[Collected data]
■ ■ ■ ■

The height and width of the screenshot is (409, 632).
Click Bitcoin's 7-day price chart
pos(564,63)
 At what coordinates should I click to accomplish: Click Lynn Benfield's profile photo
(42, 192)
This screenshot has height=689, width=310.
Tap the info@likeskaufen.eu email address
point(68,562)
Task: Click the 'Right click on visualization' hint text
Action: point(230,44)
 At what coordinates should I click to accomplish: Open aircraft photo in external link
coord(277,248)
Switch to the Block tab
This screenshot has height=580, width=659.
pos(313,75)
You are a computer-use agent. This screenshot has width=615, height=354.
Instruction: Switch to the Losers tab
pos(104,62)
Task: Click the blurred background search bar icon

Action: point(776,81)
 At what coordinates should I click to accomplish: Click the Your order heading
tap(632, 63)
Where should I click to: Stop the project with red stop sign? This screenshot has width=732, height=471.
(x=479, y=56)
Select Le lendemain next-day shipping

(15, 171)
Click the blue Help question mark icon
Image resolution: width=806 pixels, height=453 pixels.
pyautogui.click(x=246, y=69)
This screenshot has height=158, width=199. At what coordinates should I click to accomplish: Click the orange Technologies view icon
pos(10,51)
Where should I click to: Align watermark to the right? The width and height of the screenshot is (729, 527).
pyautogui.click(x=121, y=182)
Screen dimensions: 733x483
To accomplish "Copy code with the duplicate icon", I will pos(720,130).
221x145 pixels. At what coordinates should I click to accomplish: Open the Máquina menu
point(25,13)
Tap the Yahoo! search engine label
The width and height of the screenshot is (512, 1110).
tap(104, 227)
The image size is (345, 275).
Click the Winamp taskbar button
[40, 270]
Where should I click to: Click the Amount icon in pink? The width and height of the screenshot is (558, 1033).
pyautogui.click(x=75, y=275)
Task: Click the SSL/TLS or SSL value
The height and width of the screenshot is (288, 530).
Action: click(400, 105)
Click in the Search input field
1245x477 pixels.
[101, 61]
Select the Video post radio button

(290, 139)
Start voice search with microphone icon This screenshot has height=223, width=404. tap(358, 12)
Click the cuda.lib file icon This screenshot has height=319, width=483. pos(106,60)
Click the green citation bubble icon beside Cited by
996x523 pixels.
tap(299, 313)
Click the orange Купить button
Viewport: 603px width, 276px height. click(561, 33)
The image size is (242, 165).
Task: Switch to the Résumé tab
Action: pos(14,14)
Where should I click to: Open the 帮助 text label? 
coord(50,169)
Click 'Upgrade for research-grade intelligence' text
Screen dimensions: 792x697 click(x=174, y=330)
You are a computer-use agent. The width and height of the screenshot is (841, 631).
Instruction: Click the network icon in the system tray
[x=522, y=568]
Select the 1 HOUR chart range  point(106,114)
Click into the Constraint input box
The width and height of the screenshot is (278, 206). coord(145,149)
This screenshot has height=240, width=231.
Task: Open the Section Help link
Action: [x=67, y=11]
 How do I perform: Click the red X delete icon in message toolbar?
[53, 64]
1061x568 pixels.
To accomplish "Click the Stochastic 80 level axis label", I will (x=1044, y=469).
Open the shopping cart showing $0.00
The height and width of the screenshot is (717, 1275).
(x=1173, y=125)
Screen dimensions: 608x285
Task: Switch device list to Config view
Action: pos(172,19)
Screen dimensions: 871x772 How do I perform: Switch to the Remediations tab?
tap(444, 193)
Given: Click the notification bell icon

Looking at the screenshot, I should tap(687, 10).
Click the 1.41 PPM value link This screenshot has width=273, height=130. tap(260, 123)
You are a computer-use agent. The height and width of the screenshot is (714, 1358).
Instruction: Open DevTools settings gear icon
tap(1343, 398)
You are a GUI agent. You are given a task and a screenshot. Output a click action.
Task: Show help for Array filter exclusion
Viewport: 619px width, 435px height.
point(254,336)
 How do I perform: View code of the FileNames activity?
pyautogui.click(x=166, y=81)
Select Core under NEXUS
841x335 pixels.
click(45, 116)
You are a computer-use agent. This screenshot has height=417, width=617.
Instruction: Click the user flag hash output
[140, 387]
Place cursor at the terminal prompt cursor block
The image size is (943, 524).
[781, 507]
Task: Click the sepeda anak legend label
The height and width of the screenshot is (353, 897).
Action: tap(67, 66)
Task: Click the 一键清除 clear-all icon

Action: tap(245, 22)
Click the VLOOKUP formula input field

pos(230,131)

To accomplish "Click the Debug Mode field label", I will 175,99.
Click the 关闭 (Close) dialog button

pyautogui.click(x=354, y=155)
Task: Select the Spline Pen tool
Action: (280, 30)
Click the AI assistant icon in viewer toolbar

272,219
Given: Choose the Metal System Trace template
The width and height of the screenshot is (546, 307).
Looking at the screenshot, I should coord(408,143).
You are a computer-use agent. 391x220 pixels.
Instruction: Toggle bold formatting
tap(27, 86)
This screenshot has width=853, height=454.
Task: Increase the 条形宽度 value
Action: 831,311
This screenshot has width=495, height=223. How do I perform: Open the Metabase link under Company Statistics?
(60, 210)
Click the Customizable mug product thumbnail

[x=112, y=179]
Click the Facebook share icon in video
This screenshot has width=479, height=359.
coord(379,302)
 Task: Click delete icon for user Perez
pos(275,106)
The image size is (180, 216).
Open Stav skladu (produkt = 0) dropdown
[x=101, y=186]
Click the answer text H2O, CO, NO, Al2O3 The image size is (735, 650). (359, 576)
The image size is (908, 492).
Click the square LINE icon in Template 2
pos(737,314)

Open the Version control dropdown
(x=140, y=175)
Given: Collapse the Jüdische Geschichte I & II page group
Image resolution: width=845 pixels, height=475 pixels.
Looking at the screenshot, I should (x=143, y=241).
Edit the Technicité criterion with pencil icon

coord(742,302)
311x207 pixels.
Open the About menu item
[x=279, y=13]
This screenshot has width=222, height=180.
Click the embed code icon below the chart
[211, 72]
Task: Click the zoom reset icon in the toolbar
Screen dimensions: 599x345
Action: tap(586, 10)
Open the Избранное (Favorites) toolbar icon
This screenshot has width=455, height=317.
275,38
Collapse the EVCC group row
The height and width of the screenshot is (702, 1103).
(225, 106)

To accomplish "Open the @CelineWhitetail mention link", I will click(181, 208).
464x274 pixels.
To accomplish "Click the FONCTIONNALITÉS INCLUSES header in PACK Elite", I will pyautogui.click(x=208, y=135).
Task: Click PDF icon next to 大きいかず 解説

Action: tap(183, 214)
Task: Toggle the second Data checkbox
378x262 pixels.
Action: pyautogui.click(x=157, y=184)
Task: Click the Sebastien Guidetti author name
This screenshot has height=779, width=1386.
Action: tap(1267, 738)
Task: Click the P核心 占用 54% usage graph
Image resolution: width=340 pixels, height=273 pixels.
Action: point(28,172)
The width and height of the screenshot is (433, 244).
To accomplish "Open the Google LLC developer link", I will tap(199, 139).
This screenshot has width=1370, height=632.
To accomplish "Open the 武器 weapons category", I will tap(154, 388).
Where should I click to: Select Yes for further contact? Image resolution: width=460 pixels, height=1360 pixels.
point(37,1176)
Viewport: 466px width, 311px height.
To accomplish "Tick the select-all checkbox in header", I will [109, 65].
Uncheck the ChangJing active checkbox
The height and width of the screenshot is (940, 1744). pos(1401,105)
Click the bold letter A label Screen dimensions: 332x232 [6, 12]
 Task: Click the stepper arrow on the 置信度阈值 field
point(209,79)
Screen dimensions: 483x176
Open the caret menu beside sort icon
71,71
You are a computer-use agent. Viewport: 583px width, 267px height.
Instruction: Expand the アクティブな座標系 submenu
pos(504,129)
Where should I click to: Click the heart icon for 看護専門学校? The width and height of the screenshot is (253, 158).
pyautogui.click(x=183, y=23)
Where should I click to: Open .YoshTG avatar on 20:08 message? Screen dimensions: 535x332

■ ■ ■ ■

Transcribe all of the data exactly, leaving no line out.

The height and width of the screenshot is (409, 632).
Click Bitcoin's 7-day price chart
pos(564,63)
 At what coordinates should I click to accomplish: Click Lynn Benfield's profile photo
(42, 192)
This screenshot has height=689, width=310.
Tap the info@likeskaufen.eu email address
point(68,562)
Task: Click the 'Right click on visualization' hint text
Action: point(230,44)
 At what coordinates should I click to accomplish: Open aircraft photo in external link
coord(277,248)
Switch to the Block tab
This screenshot has height=580, width=659.
pos(313,75)
You are a computer-use agent. This screenshot has width=615, height=354.
Instruction: Switch to the Losers tab
pos(104,62)
Task: Click the blurred background search bar icon

Action: point(776,81)
 At what coordinates should I click to accomplish: Click the Your order heading
tap(632, 63)
Where should I click to: Stop the project with red stop sign? This screenshot has width=732, height=471.
(x=479, y=56)
Select Le lendemain next-day shipping

(15, 171)
Click the blue Help question mark icon
Image resolution: width=806 pixels, height=453 pixels.
pyautogui.click(x=246, y=69)
This screenshot has height=158, width=199. At what coordinates should I click to accomplish: Click the orange Technologies view icon
pos(10,51)
Where should I click to: Align watermark to the right? The width and height of the screenshot is (729, 527).
pyautogui.click(x=121, y=182)
Screen dimensions: 733x483
To accomplish "Copy code with the duplicate icon", I will pos(720,130).
221x145 pixels. At what coordinates should I click to accomplish: Open the Máquina menu
point(25,13)
Tap the Yahoo! search engine label
The width and height of the screenshot is (512, 1110).
tap(104, 227)
The image size is (345, 275).
Click the Winamp taskbar button
[40, 270]
Where should I click to: Click the Amount icon in pink? The width and height of the screenshot is (558, 1033).
pyautogui.click(x=75, y=275)
Task: Click the SSL/TLS or SSL value
The height and width of the screenshot is (288, 530).
Action: click(400, 105)
Click in the Search input field
1245x477 pixels.
[101, 61]
Select the Video post radio button

(290, 139)
Start voice search with microphone icon This screenshot has height=223, width=404. tap(358, 12)
Click the cuda.lib file icon This screenshot has height=319, width=483. pos(106,60)
Click the green citation bubble icon beside Cited by
996x523 pixels.
tap(299, 313)
Click the orange Купить button
Viewport: 603px width, 276px height. click(561, 33)
The image size is (242, 165).
Task: Switch to the Résumé tab
Action: pos(14,14)
Where should I click to: Open the 帮助 text label? 
coord(50,169)
Click 'Upgrade for research-grade intelligence' text
Screen dimensions: 792x697 click(x=174, y=330)
You are a computer-use agent. The width and height of the screenshot is (841, 631).
Instruction: Click the network icon in the system tray
[x=522, y=568]
Select the 1 HOUR chart range  point(106,114)
Click into the Constraint input box
The width and height of the screenshot is (278, 206). coord(145,149)
This screenshot has height=240, width=231.
Task: Open the Section Help link
Action: [x=67, y=11]
 How do I perform: Click the red X delete icon in message toolbar?
[53, 64]
1061x568 pixels.
To accomplish "Click the Stochastic 80 level axis label", I will (x=1044, y=469).
Open the shopping cart showing $0.00
The height and width of the screenshot is (717, 1275).
(x=1173, y=125)
Screen dimensions: 608x285
Task: Switch device list to Config view
Action: pos(172,19)
Screen dimensions: 871x772 How do I perform: Switch to the Remediations tab?
tap(444, 193)
Given: Click the notification bell icon

Looking at the screenshot, I should tap(687, 10).
Click the 1.41 PPM value link This screenshot has width=273, height=130. tap(260, 123)
You are a computer-use agent. The height and width of the screenshot is (714, 1358).
Instruction: Open DevTools settings gear icon
tap(1343, 398)
You are a GUI agent. You are given a task and a screenshot. Output a click action.
Task: Show help for Array filter exclusion
Viewport: 619px width, 435px height.
point(254,336)
 How do I perform: View code of the FileNames activity?
pyautogui.click(x=166, y=81)
Select Core under NEXUS
841x335 pixels.
click(45, 116)
You are a computer-use agent. This screenshot has height=417, width=617.
Instruction: Click the user flag hash output
[140, 387]
Place cursor at the terminal prompt cursor block
The image size is (943, 524).
[781, 507]
Task: Click the sepeda anak legend label
The height and width of the screenshot is (353, 897).
Action: tap(67, 66)
Task: Click the 一键清除 clear-all icon

Action: tap(245, 22)
Click the VLOOKUP formula input field

pos(230,131)

To accomplish "Click the Debug Mode field label", I will 175,99.
Click the 关闭 (Close) dialog button

pyautogui.click(x=354, y=155)
Task: Select the Spline Pen tool
Action: (280, 30)
Click the AI assistant icon in viewer toolbar

272,219
Given: Choose the Metal System Trace template
The width and height of the screenshot is (546, 307).
Looking at the screenshot, I should coord(408,143).
You are a computer-use agent. 391x220 pixels.
Instruction: Toggle bold formatting
tap(27, 86)
This screenshot has width=853, height=454.
Task: Increase the 条形宽度 value
Action: 831,311
This screenshot has width=495, height=223. How do I perform: Open the Metabase link under Company Statistics?
(60, 210)
Click the Customizable mug product thumbnail

[x=112, y=179]
Click the Facebook share icon in video
This screenshot has width=479, height=359.
coord(379,302)
 Task: Click delete icon for user Perez
pos(275,106)
The image size is (180, 216).
Open Stav skladu (produkt = 0) dropdown
[x=101, y=186]
Click the answer text H2O, CO, NO, Al2O3 The image size is (735, 650). (359, 576)
The image size is (908, 492).
Click the square LINE icon in Template 2
pos(737,314)

Open the Version control dropdown
(x=140, y=175)
Given: Collapse the Jüdische Geschichte I & II page group
Image resolution: width=845 pixels, height=475 pixels.
Looking at the screenshot, I should (x=143, y=241).
Edit the Technicité criterion with pencil icon

coord(742,302)
311x207 pixels.
Open the About menu item
[x=279, y=13]
This screenshot has width=222, height=180.
Click the embed code icon below the chart
[211, 72]
Task: Click the zoom reset icon in the toolbar
Screen dimensions: 599x345
Action: tap(586, 10)
Open the Избранное (Favorites) toolbar icon
This screenshot has width=455, height=317.
275,38
Collapse the EVCC group row
The height and width of the screenshot is (702, 1103).
(225, 106)

To accomplish "Open the @CelineWhitetail mention link", I will click(181, 208).
464x274 pixels.
To accomplish "Click the FONCTIONNALITÉS INCLUSES header in PACK Elite", I will pyautogui.click(x=208, y=135).
Task: Click PDF icon next to 大きいかず 解説

Action: tap(183, 214)
Task: Toggle the second Data checkbox
378x262 pixels.
Action: pyautogui.click(x=157, y=184)
Task: Click the Sebastien Guidetti author name
This screenshot has height=779, width=1386.
Action: tap(1267, 738)
Task: Click the P核心 占用 54% usage graph
Image resolution: width=340 pixels, height=273 pixels.
Action: point(28,172)
The width and height of the screenshot is (433, 244).
To accomplish "Open the Google LLC developer link", I will tap(199, 139).
This screenshot has width=1370, height=632.
To accomplish "Open the 武器 weapons category", I will tap(154, 388).
Where should I click to: Select Yes for further contact? Image resolution: width=460 pixels, height=1360 pixels.
point(37,1176)
Viewport: 466px width, 311px height.
To accomplish "Tick the select-all checkbox in header", I will [109, 65].
Uncheck the ChangJing active checkbox
The height and width of the screenshot is (940, 1744). pos(1401,105)
Click the bold letter A label Screen dimensions: 332x232 [6, 12]
 Task: Click the stepper arrow on the 置信度阈值 field
point(209,79)
Screen dimensions: 483x176
Open the caret menu beside sort icon
71,71
You are a computer-use agent. Viewport: 583px width, 267px height.
Instruction: Expand the アクティブな座標系 submenu
pos(504,129)
Where should I click to: Click the heart icon for 看護専門学校? The width and height of the screenshot is (253, 158).
pyautogui.click(x=183, y=23)
Where should I click to: Open .YoshTG avatar on 20:08 message? Screen dimensions: 535x332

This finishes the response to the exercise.